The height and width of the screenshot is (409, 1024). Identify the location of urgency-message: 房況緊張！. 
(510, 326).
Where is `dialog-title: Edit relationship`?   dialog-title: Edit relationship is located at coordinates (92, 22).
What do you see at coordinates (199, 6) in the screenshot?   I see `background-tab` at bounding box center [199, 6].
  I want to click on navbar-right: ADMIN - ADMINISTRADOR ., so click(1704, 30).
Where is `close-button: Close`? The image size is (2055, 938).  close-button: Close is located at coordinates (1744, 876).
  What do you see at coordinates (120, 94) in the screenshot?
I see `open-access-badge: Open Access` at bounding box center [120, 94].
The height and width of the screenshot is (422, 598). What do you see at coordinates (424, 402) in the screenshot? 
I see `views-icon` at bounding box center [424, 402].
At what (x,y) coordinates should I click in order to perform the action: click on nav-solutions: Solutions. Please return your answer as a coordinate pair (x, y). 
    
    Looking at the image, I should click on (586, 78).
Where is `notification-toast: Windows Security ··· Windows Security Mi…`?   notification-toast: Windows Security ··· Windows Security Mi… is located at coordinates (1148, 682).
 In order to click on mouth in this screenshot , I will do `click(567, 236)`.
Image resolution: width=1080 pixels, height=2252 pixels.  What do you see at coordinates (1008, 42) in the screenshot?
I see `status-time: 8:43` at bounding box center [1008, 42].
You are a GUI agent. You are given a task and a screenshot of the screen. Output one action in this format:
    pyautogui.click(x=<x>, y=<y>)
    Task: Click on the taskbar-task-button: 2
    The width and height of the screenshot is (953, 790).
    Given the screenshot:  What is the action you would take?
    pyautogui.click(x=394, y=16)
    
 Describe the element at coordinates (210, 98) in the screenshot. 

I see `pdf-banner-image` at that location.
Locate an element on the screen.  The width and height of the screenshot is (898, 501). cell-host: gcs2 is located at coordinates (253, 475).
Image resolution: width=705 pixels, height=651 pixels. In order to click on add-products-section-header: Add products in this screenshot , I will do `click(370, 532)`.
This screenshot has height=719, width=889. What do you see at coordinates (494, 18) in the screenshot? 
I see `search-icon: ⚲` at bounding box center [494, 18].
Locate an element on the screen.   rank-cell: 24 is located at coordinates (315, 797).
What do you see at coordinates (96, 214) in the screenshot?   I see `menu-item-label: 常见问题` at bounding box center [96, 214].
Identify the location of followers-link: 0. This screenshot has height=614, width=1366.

# # # #

Problem to work on:
Copy the lines word for word, starting at the first line of the records and ending at the line containing "center [120, 94].".

Result of the task:
The height and width of the screenshot is (409, 1024). Identify the location of urgency-message: 房況緊張！. 
(510, 326).
Where is `dialog-title: Edit relationship`?   dialog-title: Edit relationship is located at coordinates (92, 22).
What do you see at coordinates (199, 6) in the screenshot?   I see `background-tab` at bounding box center [199, 6].
  I want to click on navbar-right: ADMIN - ADMINISTRADOR ., so click(1704, 30).
Where is `close-button: Close`? The image size is (2055, 938).  close-button: Close is located at coordinates (1744, 876).
  What do you see at coordinates (120, 94) in the screenshot?
I see `open-access-badge: Open Access` at bounding box center [120, 94].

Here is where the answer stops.